- [WHAT YOU ARE ASKED TO DO] Where does "button" appear in the data? Return each line that holds it.

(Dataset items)
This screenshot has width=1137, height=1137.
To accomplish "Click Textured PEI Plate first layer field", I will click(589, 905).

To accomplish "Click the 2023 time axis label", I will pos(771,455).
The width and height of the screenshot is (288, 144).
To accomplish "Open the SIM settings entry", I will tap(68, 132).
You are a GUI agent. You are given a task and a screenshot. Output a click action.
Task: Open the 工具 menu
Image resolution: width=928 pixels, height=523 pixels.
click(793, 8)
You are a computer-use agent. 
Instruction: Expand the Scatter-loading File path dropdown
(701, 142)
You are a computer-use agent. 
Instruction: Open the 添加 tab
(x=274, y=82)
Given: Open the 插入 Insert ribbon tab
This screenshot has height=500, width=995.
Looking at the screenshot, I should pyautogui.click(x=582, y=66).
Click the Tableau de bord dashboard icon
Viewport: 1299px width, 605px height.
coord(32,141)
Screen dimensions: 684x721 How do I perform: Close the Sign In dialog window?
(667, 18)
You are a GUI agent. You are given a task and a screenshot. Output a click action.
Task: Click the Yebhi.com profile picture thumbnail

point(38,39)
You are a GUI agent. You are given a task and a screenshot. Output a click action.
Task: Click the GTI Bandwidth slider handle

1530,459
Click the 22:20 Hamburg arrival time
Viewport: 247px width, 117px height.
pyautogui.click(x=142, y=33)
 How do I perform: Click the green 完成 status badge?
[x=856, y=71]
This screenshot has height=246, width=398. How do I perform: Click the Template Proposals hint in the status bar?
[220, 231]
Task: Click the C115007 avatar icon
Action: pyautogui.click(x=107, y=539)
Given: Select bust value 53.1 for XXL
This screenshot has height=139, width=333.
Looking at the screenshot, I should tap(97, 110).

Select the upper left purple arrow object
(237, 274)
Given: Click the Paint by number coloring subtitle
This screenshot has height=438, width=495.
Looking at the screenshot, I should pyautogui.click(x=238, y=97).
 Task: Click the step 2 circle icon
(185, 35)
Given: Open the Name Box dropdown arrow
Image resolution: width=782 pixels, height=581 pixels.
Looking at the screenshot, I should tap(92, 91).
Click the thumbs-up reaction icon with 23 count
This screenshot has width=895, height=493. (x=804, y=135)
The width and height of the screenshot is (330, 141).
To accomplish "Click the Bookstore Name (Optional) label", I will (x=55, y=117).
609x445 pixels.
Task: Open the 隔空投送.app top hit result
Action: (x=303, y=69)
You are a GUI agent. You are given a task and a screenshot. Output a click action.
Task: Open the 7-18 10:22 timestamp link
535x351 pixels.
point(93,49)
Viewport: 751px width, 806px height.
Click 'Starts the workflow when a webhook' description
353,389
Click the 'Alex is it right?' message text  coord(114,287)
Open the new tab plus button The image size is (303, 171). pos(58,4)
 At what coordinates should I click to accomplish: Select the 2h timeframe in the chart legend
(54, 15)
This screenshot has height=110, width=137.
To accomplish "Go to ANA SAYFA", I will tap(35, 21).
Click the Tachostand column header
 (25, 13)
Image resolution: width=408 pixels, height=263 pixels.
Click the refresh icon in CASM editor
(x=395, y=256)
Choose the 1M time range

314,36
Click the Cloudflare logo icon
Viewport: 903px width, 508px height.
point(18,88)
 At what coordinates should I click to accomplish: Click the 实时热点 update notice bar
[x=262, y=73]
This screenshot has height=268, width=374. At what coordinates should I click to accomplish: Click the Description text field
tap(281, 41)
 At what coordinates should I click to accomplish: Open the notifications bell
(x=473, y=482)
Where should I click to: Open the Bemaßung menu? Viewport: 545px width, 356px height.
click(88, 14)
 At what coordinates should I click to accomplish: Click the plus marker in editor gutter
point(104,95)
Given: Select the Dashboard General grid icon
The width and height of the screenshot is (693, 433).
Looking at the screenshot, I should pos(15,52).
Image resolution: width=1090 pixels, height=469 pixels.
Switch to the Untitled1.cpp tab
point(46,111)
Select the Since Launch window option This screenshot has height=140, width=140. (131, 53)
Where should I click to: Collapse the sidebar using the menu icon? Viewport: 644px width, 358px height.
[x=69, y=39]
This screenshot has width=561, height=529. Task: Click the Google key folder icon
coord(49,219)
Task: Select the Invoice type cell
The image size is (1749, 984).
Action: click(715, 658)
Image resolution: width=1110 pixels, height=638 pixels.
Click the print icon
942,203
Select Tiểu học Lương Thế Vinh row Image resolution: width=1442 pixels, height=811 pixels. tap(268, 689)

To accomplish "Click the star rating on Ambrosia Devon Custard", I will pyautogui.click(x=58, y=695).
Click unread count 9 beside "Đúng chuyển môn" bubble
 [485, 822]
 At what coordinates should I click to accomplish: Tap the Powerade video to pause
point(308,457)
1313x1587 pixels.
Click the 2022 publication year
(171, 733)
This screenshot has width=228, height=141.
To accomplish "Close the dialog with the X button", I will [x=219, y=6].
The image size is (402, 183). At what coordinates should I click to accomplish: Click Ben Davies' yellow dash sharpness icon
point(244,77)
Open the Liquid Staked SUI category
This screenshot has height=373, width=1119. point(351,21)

- [TASK SOLUTION]
Open the new tab plus button The image size is (303, 171). pos(58,4)
To accomplish "Close the dialog with the X button", I will [x=219, y=6].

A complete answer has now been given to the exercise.